An accused pedophile teacher could evade extradition to Victoria after a Jerusalem judge ruled she undergo psychiatric treatment for up to 10 years.
Former Melbourne Jewish girls' school principal and alleged pedophile Malka Leifer will walk free, her home detention in Israel lifted.
She will not face extradition to Victoria - where she faces prosecution for 74 sexual abuse offences against 10 girls at the Adass Israel School - until she has completed psychiatric treatment that could go on for years.
On Thursday, Jerusalem District Court judge Amnon Cohen ruled that Leifer would receive outpatient treatment in Jerusalem after a report from the district psychiatrist found she was not mentally fit to face an extradition trial.

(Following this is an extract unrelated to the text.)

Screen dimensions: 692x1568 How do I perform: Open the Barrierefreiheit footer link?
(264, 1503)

Leifer's treatment in a Jerusalem clinic would begin next week and would last initially for six months.
She would receive up to five treatments during that time until a committee would assess whether she is fit to stand trial.

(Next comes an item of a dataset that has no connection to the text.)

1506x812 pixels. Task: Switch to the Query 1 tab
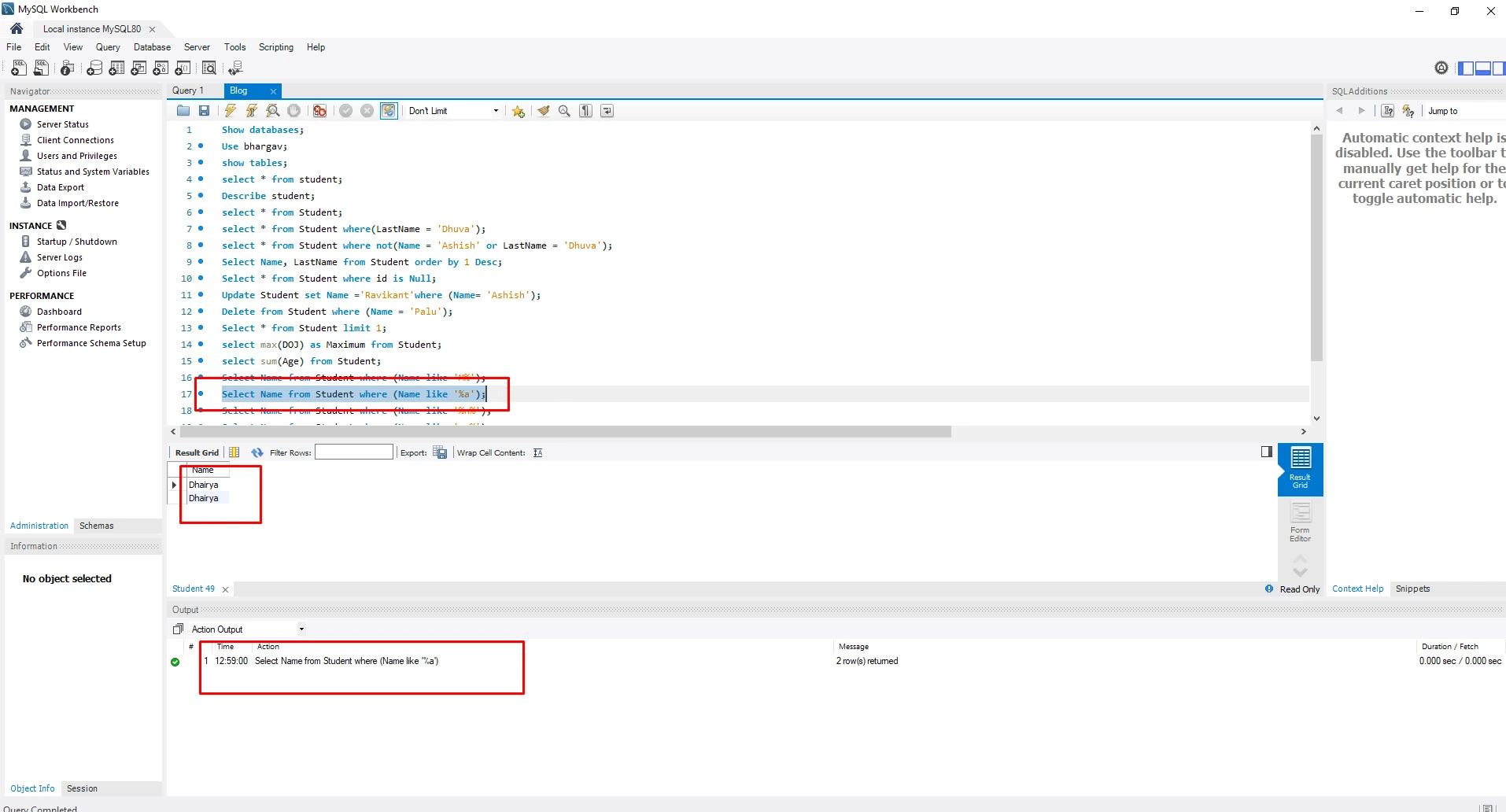tap(188, 90)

The court ruled this process could go on for up to 10 years. If the committee continually finds she is unfit to stand trial she may evade her extradition trial indefinitely.
Since the request for extradition first reached court on August 2014, Leifer has had five different psychiatric assessments.
Jewish Community Watch representative Shana Aaronson was shocked by the judge's ruling.
"Disappointed isn't really a strong enough word - for the victims in Australia this has dragged on and on for them and it's horrible," she said.
Aaronson was also worried Leifer may reoffend in Israel, given she would no longer be under house arrest.
"The thought they will put a predator right back into the community is insane," she said.
The prosecution has been given 72 hours to return to the judge who made the original ruling on Leifer's house arrest. By Israeli law the house arrest had to be lifted but other restrictions can be placed on Leifer.
During 10 court hearings in Jerusalem, Leifer has yet to appear - maintaining she faces anxiety each time a hearing approaches.
Manny Waks, who heads an organisation aiming to prevent sexual abuse in Jewish communities, said Leifer's victims "feel outraged, devastated and completely let down by Israel's legal system.
"They are also fearful of bumping into her on the street."
Several of Leifer's victims are living in Israel.
"It seems obvious that if Leifer is so unwell that she can't even attend court, she needs to be in a psychiatric ward. And when she's well enough, she should be brought before the court to face the long-overdue extradition hearing.
"This will ensure both justice for the alleged victims and the safety of Israel's children," Waks said.
Leifer headed Adass Israel School from 2003 until 2008 when she fled Australia.